__TASK__
All of the records must be set down again word for word.

__RECORDS FOR PROCESSING__

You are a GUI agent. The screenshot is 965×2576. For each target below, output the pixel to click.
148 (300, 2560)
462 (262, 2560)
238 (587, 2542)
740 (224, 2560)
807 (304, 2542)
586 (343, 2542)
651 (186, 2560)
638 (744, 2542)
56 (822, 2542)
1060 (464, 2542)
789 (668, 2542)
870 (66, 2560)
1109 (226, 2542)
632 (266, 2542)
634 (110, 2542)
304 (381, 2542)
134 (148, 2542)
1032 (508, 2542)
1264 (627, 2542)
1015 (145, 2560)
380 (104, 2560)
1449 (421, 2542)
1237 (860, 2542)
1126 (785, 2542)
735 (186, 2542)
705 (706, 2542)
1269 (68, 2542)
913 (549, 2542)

__ANSWER BOX__
You are a GUI agent. The screenshot is 965×2576. For each target below, output the pixel to click.
148 (300, 2560)
462 (262, 2560)
238 (587, 2542)
740 (224, 2560)
807 (304, 2542)
586 (343, 2542)
651 (186, 2560)
638 (744, 2542)
56 (822, 2542)
1060 (464, 2542)
789 (668, 2542)
870 (66, 2560)
1109 (226, 2542)
632 (266, 2542)
634 (110, 2542)
304 (381, 2542)
134 (148, 2542)
1032 (508, 2542)
1264 (627, 2542)
1015 (145, 2560)
380 (104, 2560)
1449 (421, 2542)
1237 (860, 2542)
1126 (785, 2542)
735 (186, 2542)
705 (706, 2542)
1269 (68, 2542)
913 (549, 2542)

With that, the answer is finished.